Stress-leave is a catch-all term for a medical leave due to a mental health issue such as depression, anxiety, anger. Such a medical leave requires a note from the employee’s physician stating that the employee is not mentally fit to be working at this time. This is a legitimate disability.
As a specialist in human behaviour in the workplace, I consult with many organizations around employee issues. In my private practice, I see many employees at various stages of stressful situations. My goal is to help them deal with their issues so that they can get back to work and to life fully functioning.
Today, employees are knowledge workers. When stress mounts, it impacts an individual emotionally, mentally, in relationships etc.
Accessing professional help early on is preventative. The troubled employee learns to deal with the situation without losing any (or at least not much) productivity at work.
If on medical leave, counselling at the onset of the leave helps the employee to heal properly from their time off of work; and pursue their goal to get back to work in a way that promotes a successful outcome. Too often, I see clients come in for help toward the end of their medical leave because they are anxious about returning to a situation that may have contributed to their disability.
A successful return to work is most effective when it is a gradual return and when the employee is monitored by both the physician and the counsellor from the onset of the leave. In some situations, appropriate consent may be required for the clinical counsellor to speak to the employer such as an HR manager or to the disability manager to ensure a successful outcome for the employee.
____________
_Exercises_.
(1) Translate this sentence from the stress-leave text into Spanish: "Accessing professional help early on is preventative."
(2) Transcribe part of the stress-leave text word for word, beginning at the words "Today, employees are" and stopping after "productivity at work.".
The lines after this text aren't needed.

Collection entries
____________
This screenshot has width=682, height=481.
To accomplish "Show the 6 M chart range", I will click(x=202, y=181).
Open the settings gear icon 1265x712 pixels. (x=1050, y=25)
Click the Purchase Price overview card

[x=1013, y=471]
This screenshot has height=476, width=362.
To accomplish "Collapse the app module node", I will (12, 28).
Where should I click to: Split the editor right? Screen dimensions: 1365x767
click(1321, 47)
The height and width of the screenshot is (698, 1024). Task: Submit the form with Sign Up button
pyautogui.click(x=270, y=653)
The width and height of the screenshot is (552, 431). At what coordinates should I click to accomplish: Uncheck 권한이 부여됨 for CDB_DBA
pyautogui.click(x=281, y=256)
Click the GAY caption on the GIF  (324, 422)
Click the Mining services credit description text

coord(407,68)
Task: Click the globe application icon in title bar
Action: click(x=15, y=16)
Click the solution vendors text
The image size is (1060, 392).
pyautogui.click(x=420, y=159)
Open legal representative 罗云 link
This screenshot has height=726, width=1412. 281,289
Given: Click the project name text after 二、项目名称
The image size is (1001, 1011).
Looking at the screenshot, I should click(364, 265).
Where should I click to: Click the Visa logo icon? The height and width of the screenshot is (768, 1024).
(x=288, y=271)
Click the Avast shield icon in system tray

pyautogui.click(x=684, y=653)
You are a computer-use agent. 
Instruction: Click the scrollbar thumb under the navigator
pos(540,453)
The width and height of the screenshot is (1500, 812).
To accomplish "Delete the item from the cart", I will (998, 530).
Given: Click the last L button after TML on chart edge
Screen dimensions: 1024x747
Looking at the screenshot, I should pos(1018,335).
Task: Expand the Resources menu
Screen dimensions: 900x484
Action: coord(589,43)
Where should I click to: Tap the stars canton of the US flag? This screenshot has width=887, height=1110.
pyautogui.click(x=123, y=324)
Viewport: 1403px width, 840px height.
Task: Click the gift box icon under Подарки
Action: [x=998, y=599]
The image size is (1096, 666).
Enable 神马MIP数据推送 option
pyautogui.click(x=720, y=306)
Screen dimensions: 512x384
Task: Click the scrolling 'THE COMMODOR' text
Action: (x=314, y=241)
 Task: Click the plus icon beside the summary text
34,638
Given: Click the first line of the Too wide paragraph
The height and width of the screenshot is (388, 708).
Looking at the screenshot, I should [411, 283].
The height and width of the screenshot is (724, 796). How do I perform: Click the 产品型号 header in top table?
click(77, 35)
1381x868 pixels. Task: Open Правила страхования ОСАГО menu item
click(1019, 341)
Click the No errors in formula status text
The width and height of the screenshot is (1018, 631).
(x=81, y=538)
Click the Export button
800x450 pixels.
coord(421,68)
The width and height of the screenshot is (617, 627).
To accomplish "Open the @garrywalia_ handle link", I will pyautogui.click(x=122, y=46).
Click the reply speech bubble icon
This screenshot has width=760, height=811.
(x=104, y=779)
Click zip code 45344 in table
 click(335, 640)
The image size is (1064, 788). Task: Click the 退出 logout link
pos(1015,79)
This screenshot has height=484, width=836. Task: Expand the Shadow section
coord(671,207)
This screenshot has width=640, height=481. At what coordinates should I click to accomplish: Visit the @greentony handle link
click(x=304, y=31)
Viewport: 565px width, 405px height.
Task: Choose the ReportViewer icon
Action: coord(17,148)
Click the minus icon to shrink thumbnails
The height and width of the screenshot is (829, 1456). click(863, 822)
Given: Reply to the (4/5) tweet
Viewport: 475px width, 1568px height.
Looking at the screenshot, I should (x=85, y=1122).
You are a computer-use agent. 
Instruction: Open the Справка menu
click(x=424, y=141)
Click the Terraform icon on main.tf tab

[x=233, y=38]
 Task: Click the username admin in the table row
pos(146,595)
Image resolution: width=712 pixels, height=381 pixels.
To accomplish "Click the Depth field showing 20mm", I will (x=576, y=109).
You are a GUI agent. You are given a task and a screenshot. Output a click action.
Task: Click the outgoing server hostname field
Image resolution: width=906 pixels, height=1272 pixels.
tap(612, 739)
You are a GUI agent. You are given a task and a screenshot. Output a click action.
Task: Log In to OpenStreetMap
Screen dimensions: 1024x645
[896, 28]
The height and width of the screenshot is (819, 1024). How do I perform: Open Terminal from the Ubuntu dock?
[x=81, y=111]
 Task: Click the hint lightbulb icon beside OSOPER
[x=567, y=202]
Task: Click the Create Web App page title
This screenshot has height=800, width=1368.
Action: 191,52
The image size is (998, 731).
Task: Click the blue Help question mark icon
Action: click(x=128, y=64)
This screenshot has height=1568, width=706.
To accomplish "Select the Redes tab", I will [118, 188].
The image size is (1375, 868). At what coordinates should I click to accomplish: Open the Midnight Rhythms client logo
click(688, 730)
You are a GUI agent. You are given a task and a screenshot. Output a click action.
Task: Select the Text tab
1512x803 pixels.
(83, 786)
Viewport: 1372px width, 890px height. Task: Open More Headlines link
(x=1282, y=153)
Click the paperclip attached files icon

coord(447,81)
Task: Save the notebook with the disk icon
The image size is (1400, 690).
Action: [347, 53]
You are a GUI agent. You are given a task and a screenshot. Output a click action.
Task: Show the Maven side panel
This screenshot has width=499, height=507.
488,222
____________
_Exercise solutions_.
(1) Acceder a ayuda profesional desde el principio es preventivo.

(2)
Today, employees are knowledge workers. When stress mounts, it impacts an individual emotionally, mentally, in relationships etc.
Accessing professional help early on is preventative. The troubled employee learns to deal with the situation without losing any (or at least not much) productivity at work.